For many years my family had a vegetable garden in the backyard, which is another thing I miss. There was one year where we grew so many zucchini that we had to beg people to take them off our hands! We’d also had radishes, peas, beans, tomatoes, rhubarb, and many other great vegetables.
What I never really considered was just how cheap it is to grow your own vegetables. And with it being about that time of year for many people to start planting some of their vegetables, I figured it’d be interesting to look into costs and savings. One Wall Street Journal article estimates that the average family with a vegetable garden spends just $70 a year on it and grows an estimated $600 worth of vegetables. That’s insane! That means for every dollar of crops that you plant, you could get an average of about $8.57 worth of food in return.
Let’s put that into perspective in another way. An average tomato plant costs somewhere around $3, and could yield upwards of 20 lbs. of tomatoes throughout the season (these are rough estimates, but will work for our purposes).
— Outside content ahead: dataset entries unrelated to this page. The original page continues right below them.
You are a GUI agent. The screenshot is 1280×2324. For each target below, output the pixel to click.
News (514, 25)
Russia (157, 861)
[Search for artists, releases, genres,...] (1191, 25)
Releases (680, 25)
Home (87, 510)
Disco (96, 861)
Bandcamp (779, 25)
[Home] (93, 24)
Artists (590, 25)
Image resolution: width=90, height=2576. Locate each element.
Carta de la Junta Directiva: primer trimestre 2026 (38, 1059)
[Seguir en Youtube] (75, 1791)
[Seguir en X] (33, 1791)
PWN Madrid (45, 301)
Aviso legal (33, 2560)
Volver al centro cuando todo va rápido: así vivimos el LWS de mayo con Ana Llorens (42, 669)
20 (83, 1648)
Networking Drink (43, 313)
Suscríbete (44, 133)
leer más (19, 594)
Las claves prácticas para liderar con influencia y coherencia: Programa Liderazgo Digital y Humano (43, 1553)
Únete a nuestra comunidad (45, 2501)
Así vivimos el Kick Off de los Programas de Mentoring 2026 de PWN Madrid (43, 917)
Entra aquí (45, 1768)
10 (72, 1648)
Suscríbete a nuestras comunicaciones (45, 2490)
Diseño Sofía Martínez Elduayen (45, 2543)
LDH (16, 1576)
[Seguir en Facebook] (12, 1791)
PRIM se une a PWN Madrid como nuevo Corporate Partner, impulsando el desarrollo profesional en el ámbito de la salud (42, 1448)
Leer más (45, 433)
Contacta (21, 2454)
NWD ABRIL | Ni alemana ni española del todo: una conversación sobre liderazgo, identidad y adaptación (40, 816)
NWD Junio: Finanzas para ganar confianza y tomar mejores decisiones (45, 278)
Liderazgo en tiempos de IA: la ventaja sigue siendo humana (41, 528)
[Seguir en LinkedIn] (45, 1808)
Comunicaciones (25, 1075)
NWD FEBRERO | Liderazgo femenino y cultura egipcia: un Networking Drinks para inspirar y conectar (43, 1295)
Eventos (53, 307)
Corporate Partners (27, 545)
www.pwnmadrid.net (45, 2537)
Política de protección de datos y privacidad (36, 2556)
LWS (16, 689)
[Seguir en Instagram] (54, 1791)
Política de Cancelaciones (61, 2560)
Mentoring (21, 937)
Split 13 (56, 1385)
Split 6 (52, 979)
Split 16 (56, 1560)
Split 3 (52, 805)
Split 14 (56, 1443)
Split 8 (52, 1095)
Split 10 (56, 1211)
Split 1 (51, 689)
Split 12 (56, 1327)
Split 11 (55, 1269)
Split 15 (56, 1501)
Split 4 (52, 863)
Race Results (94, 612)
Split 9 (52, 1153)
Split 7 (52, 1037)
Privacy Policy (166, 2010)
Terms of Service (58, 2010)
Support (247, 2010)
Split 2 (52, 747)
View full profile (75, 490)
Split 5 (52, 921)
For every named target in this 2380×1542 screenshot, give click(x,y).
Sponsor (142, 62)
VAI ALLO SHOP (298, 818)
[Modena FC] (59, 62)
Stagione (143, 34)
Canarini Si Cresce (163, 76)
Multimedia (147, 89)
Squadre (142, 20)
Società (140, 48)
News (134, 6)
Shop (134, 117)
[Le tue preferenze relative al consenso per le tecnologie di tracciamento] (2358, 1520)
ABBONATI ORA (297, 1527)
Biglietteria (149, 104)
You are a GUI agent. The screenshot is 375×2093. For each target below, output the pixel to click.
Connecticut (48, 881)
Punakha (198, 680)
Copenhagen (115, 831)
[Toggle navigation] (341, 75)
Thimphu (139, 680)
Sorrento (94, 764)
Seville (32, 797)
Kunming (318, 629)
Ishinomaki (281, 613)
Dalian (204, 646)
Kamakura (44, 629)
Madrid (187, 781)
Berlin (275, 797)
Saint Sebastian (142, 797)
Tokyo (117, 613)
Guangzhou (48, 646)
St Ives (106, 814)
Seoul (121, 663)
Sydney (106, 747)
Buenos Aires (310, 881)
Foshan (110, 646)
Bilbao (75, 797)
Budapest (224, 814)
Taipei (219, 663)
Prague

When I went to the grocery store earlier today, tomatoes were being sold for about $1.75 per pound. That means you’re getting almost 10 times the amount of tomatoes for your money in growing them versus buying them.
Of course, you also have to consider the work that you put into planting and maintaining your garden. Saving money probably shouldn’t be the reason you decide to plant a vegetable garden. You need to enjoy being outside and actually doing the work to reap the rewards. You can’t just quit halfway through, otherwise you’ll wind up with a lot of dead plants and wasted energy.
How many of you plant vegetable gardens for the summer?